Il ne comprend pas ce qu’il entend est la phrase qui ouvre un chapitre d’A.
Elle s’applique au personnage de Michel (appellation troublante que ce glissement du père au personnage, et doublement : je n’appelais pas mon père par son prénom, et le désigner ainsi me fait parler de lui à la 3e personne, personne de l’absence, dans le mouvement même où je tente de le faire revenir ; faire de lui un personnage, c’est entrer dans une fiction : aporie nécessaire, faux problème ? ). Phrase qui s’applique également à moi, toutes les fois où je suis dans une situation de surdité aux propos que l’on me tient. Pour Michel, c’est lorsqu’il entend pour la première fois de sa vie l’appel à la prière, lorsqu’il débarque en Algérie. J’ai vécu la même expérience en débarquant à Salé, ville voisine de Rabat, au Maroc, ou bien à Tokyo, ou bien encore au Mexique. Situation d’étrangeté absolue, où les signes s’effacent (particulièrement pour l’arabe et le japonais) pour ne laisser qu’un vide dans lequel on se mire, éperdu de sens.
Mais la situation d’analphabète, si elle est évidente lorsqu’on se frotte à une langue inconnue (que l’on ne peut comprendre), se répète aussi dans sa propre langue. Je ne comprend pas ce que j’ entends parce que je ne veux pas comprendre : déni, bien sûr. Déni que j’évoque dans river le clou du père. Opposer mon silence, le point son, c’était lui river le clou : je le comprends, douloureusement, maintenant.

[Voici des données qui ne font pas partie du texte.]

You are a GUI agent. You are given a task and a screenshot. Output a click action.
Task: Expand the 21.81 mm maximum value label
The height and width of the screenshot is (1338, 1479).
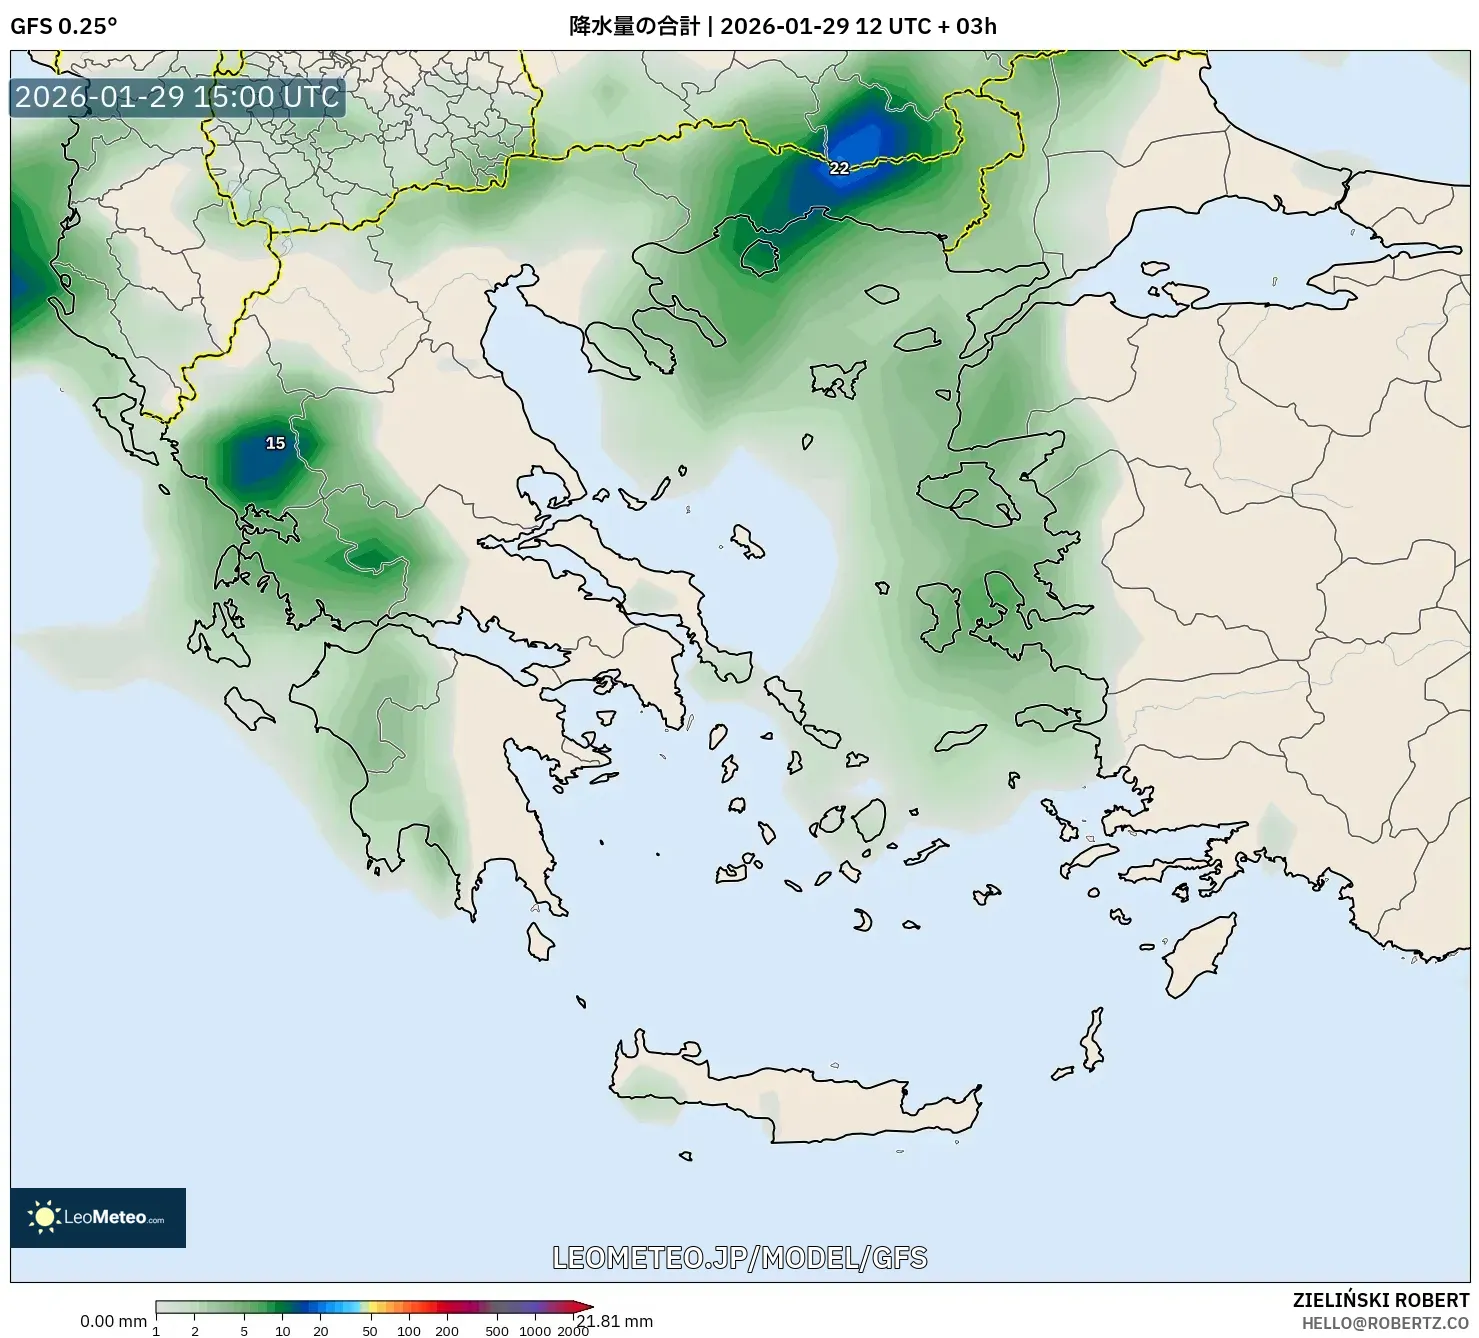pos(613,1320)
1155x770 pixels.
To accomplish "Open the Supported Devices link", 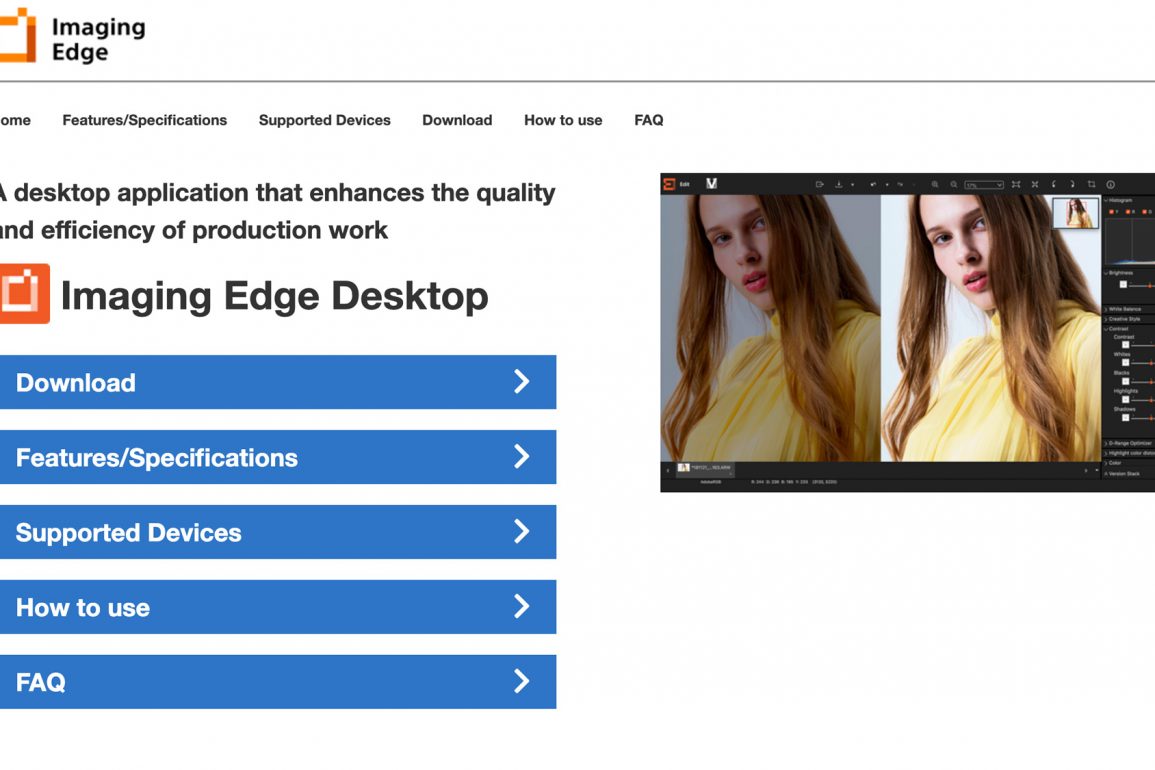I will pyautogui.click(x=324, y=120).
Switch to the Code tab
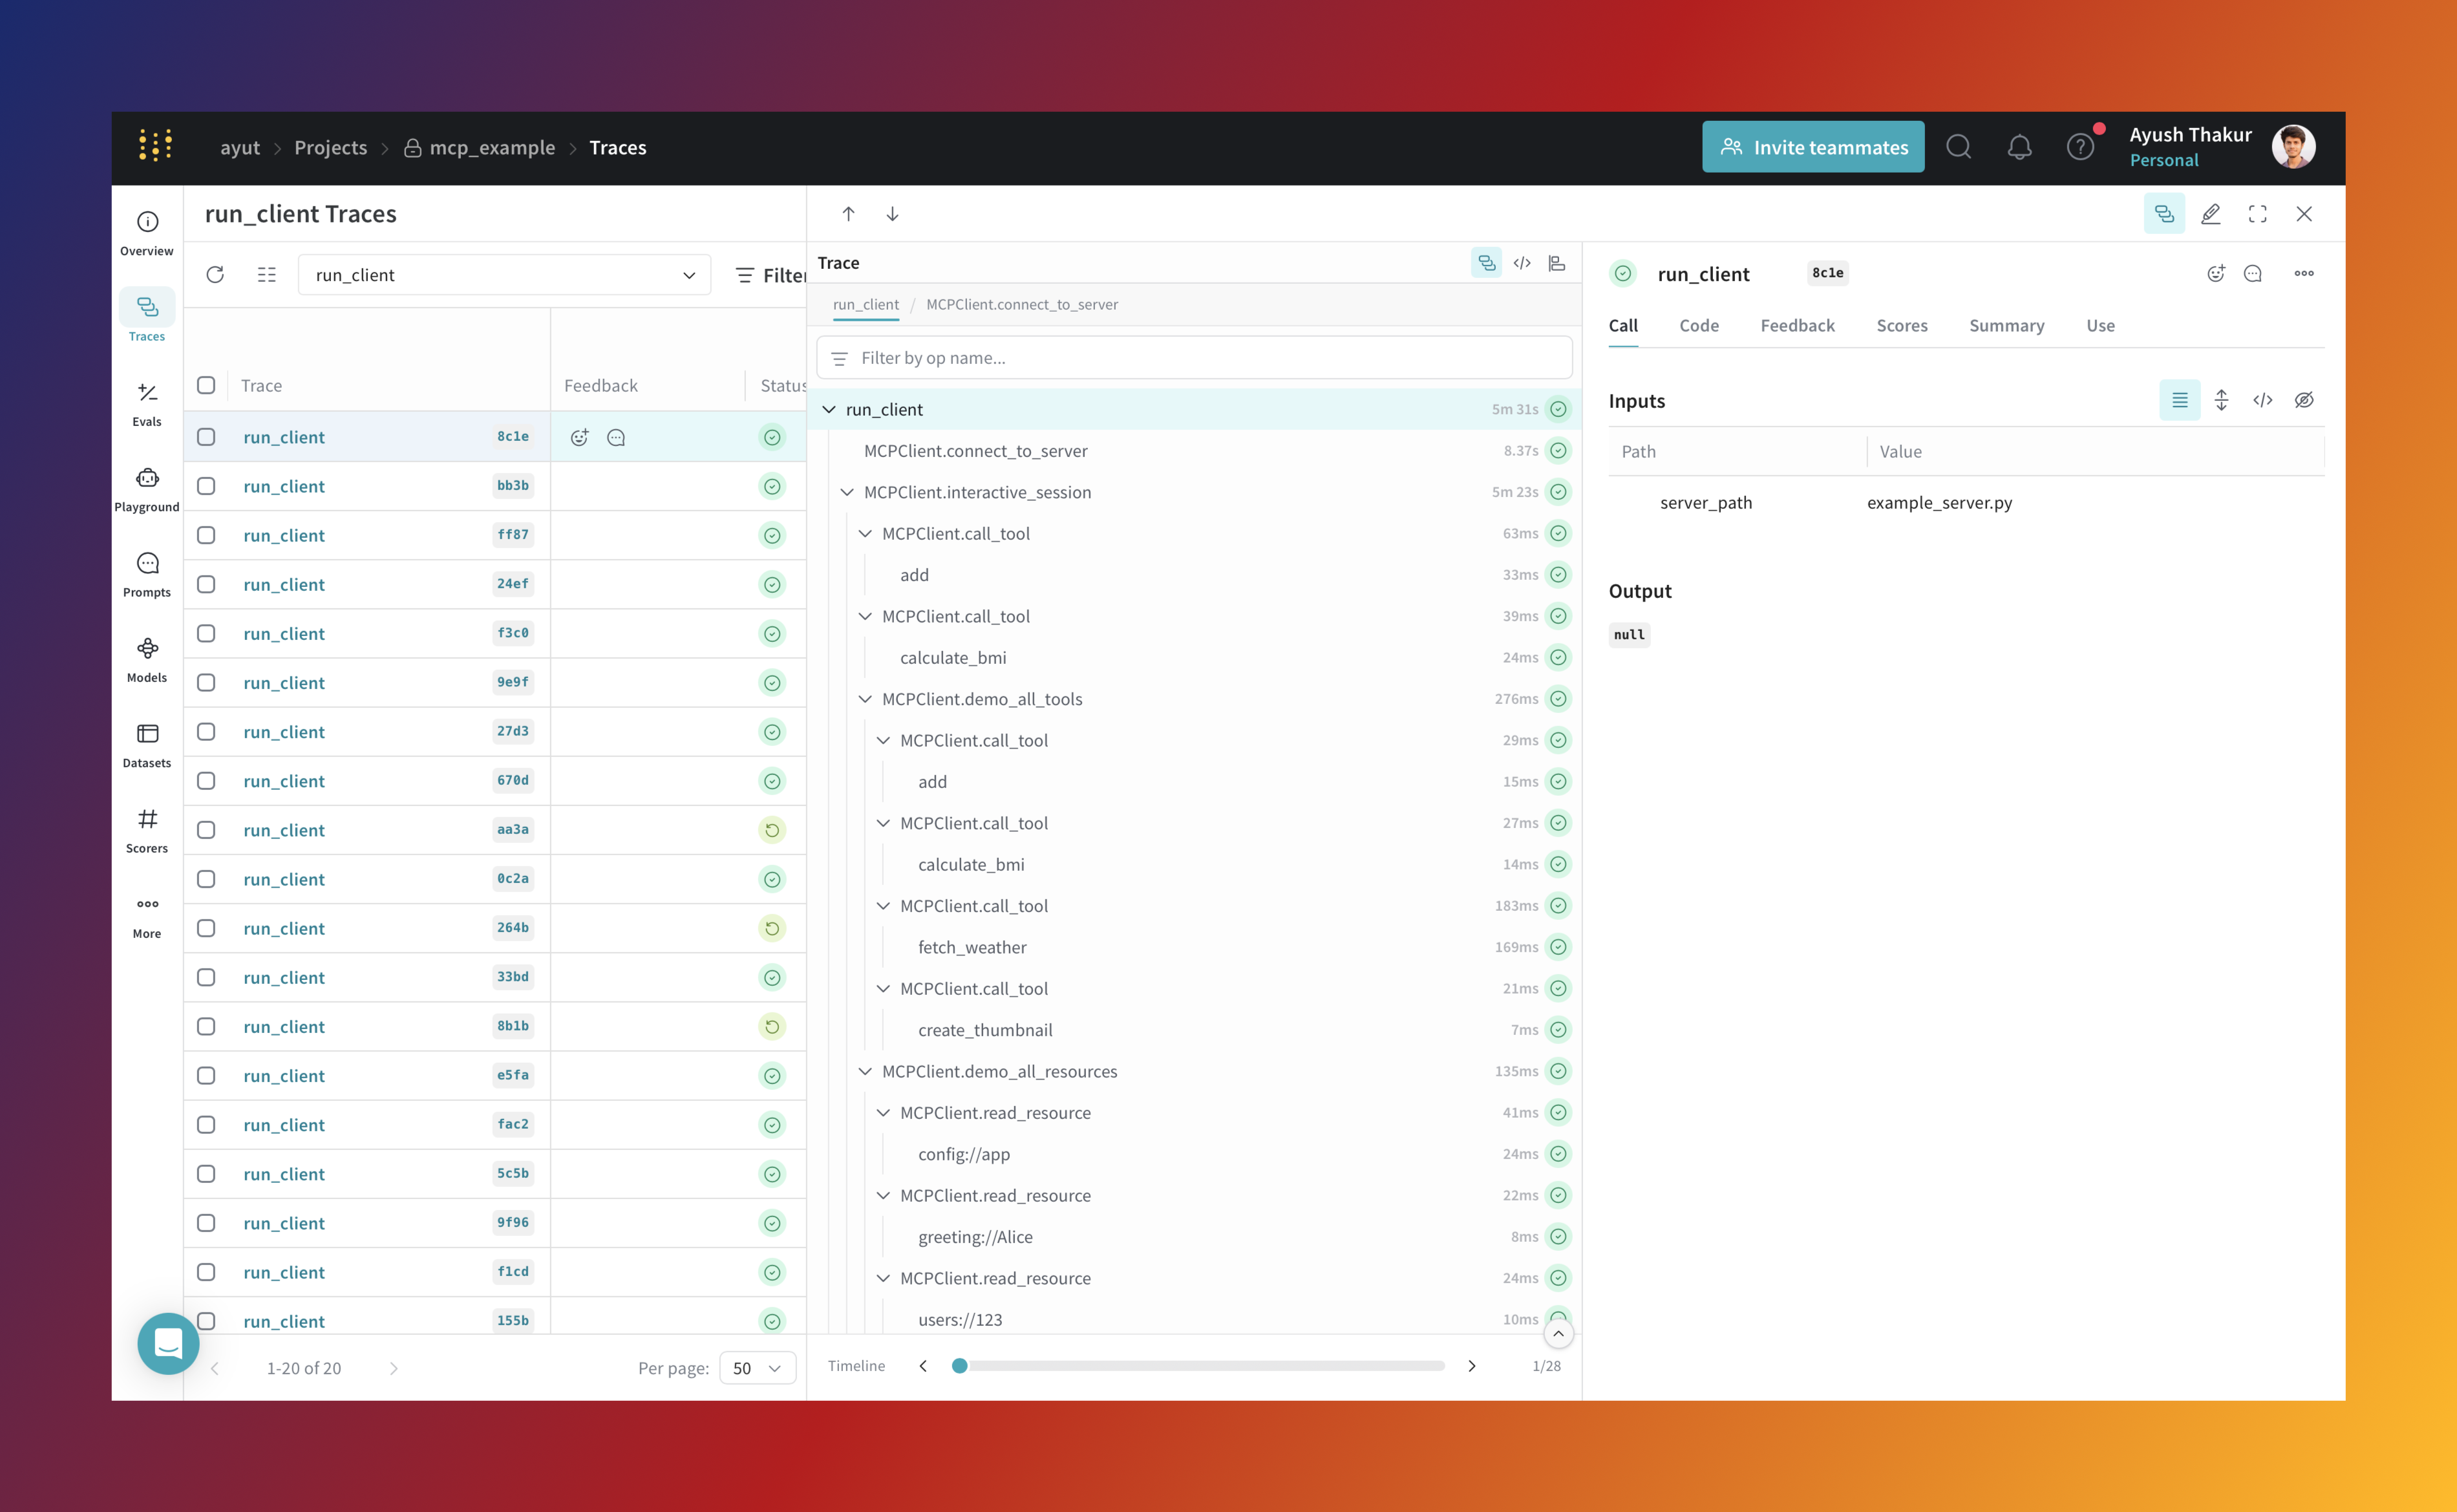The image size is (2457, 1512). 1698,326
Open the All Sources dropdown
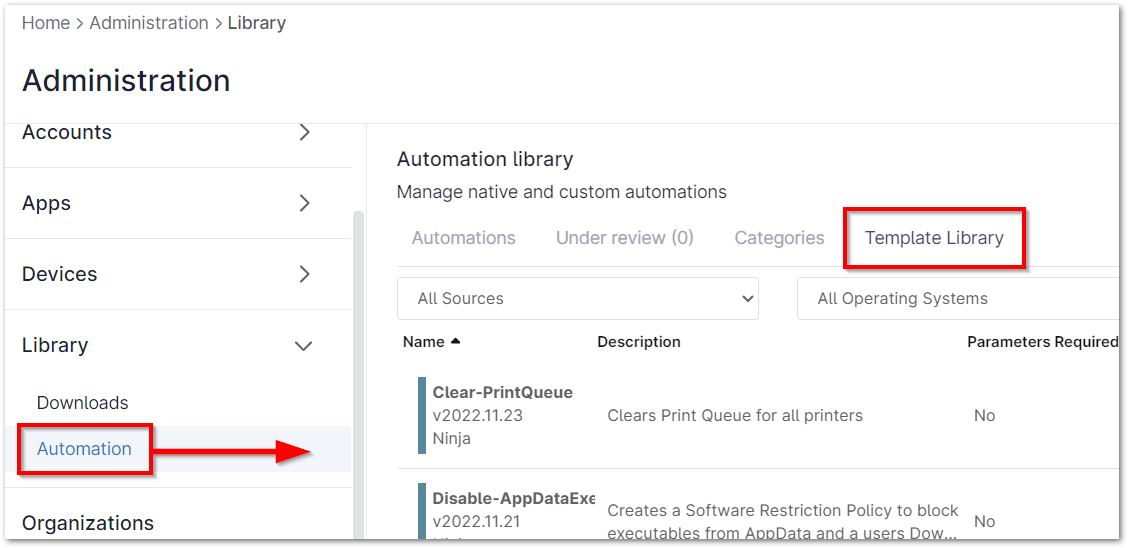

Surgit soudain ce qui dans mon projet rythme, scande la phrase : la barre verticale | évoquée dans le poinçon 47 (9 août 21). Deux mois jour pour jour, j’y reviens. J’écrivais ceci :
L’usage de la barre verticale : le couperet symbolique, les tranches de savoir (ah, Henri Michaux, Face aux verrous). La barre ponctue, hache, coupe les essors lyriques, rappelle le S barré de Lacan, mais je le garde comme une coupe musicale délimitant des mesures mélodiques, autonomes et interdépendantes, traces musicales de dépôts. Elle me sert à évoquer le mi-dit de la guerre (mi-dit car inconnue de moi, silencieuse sinon les traces qui m’ont traversé cinquante ans (sic)). J’en dois rendre compte.
J’avais ajouté, en marge des feuillets d’A. :
Similitude avec la barre de mesure musicale. Cette barre introduit une pause, un silence, à la manière d’un point, mais sans sa rondeur. Délimitations d’un dépôt : barre à droite et à gauche, blanc typographique au-dessus et en-dessous. Barre qui tranche en segments qui sont autant de mi-dits.
Oblique et proliférante chez Arno Schmidt (La République des savants, On a marché sur la Lande).
Dits à moitié, donc. Coups de coupes photographiques aussi. Suites d’instantanés, transcription typographique du passé composé de l’Etranger. Pourquoi pas ?
Si je résume, la barre est couperet symbolique qui obère les essors, qui délimite le phrasé musical/la phrase, elle est dispositif du mi-dit de la guerre et de l’expérience de mon père, elle est oubli de la rondeur du point au profit du trait, elle est silence, elle est ce qui permet le dépôt de sens avant et après.
J’ajoute aujourd’hui 9 octobre : elle est poinçon, principe obérateur.